Even though the plant had never discharged any effluent that was above legally accepted limits, the soil in the retention areas had elevated levels of radioactive material because the soil had acted as an ion exchange filter.
Contaminated soil in the retention area needed to be removed to comply with the existing interpretation of the Antarctic Treaty, but there was no definition in US regulations for contaminated soil. The closest rule that could be found was a limit of 2000 picocuries per gram Cs-137 or equivalent, which was the limit at which solid material was considered radioactive for purposes of transportation regulations.
This level did not seem conservative enough for the planners of the operation, so they decided that the action level should be 10 picocuries per gram, which is at the lower end of the detectable range. It is not measurably different from the concentration of cesium found all over the world as a result of atmospheric nuclear weapons testing.
The basis for choosing 10 picocuries per gram was a regulation written by the USSR, the only International Atomic Energy Agency member to have a regulation specifically dealing with contamination levels for soils. (All other members had regulations for contamination levels in water or in air, which often enter the human body, but not for soil. Typically, people do not eat dirt; they also do not normally eat food grown in Antarctic soil.)

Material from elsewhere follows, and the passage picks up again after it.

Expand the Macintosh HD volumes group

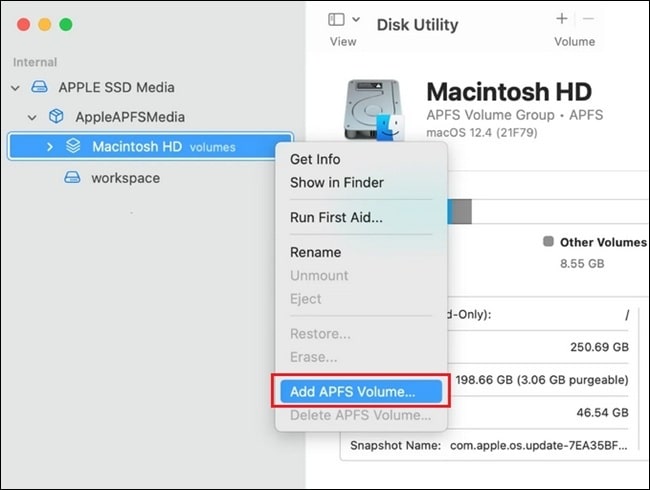click(x=50, y=147)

However, the USSR regulation did not state that the maximum permissible concentration in soil should be 10 picocuries per gram. Instead, the regulation governing soils stated that they would be considered contaminated if they contain an activity level at least 10 times the maximum permissible concentration in open water with one gram of soil being equivalent to one milliliter of water.
Instead of calculating the soil contamination limit using Soviet maximum permissible concentrations in open water, American decision makers applied the Soviet conversion rules to the much more stringent US maximum permissible concentrations, coming up with a number that seemed conservative enough to prove that they were doing all they could to comply with the strictest interpretation possible of the international treaty.
Soil Removal
As might be expected when trying to clean dirt to a contamination level very close to or equal to dirt all over the world, the soil removal operation became a complex, time consuming chore. It was made more difficult by the fact that this particular dirt was frozen solid and required blasting to loosen it.

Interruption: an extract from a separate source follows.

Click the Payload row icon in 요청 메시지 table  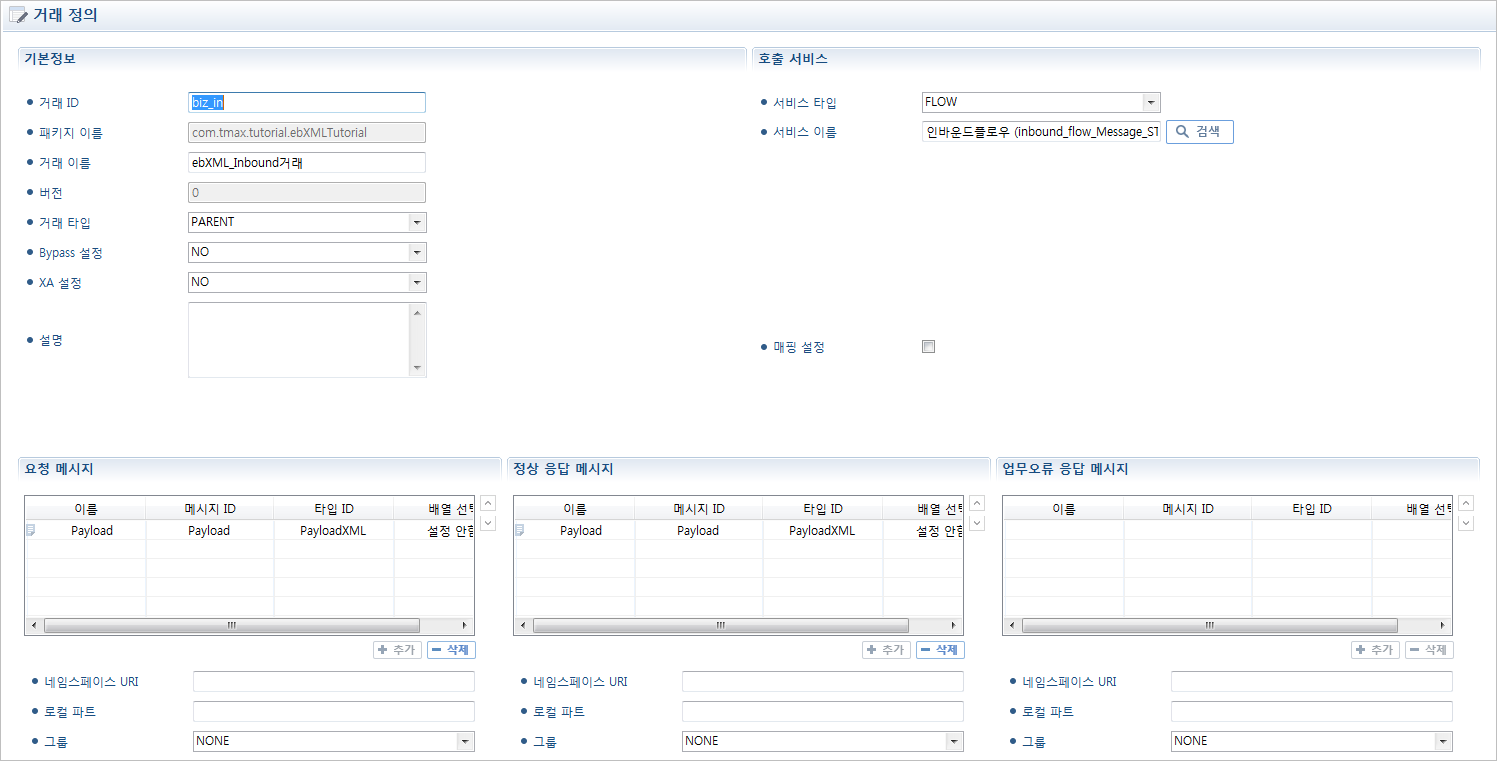click(31, 531)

For nearly six years, the soil removal effort continued, with independent consultants finding more and more dirt “contaminated” to levels above the conservatively assigned maximum permissible value. It appeared likely that the removal effort would become a career for some of those involved.
Finally, people stepped back far enough from the operation to wonder just what was being accomplished by sending people into a harsh climate with dynamite and pick axes to remove soil with no demonstrated potential to cause harm to people or indigenous species. Detailed analysis was conducted that proved that the maximum radiation dose from man-made radiation received by an individual would be less than 15 millirem per year with a more probable value of 6 millirem per year. The decommissioning effort was declared complete in February, 1979.
More than 14,000 metric tons of soil was bulk packed on board ships (less than 200 tons of which was considered radioactive for transportation purposes) and sent to Port Hueneme, California. The final disposition of the soil was to spread it on the ground and cover it with asphalt, turning the expensively gathered Antarctic soil into a parking lot that continues to serve the sailors on the base.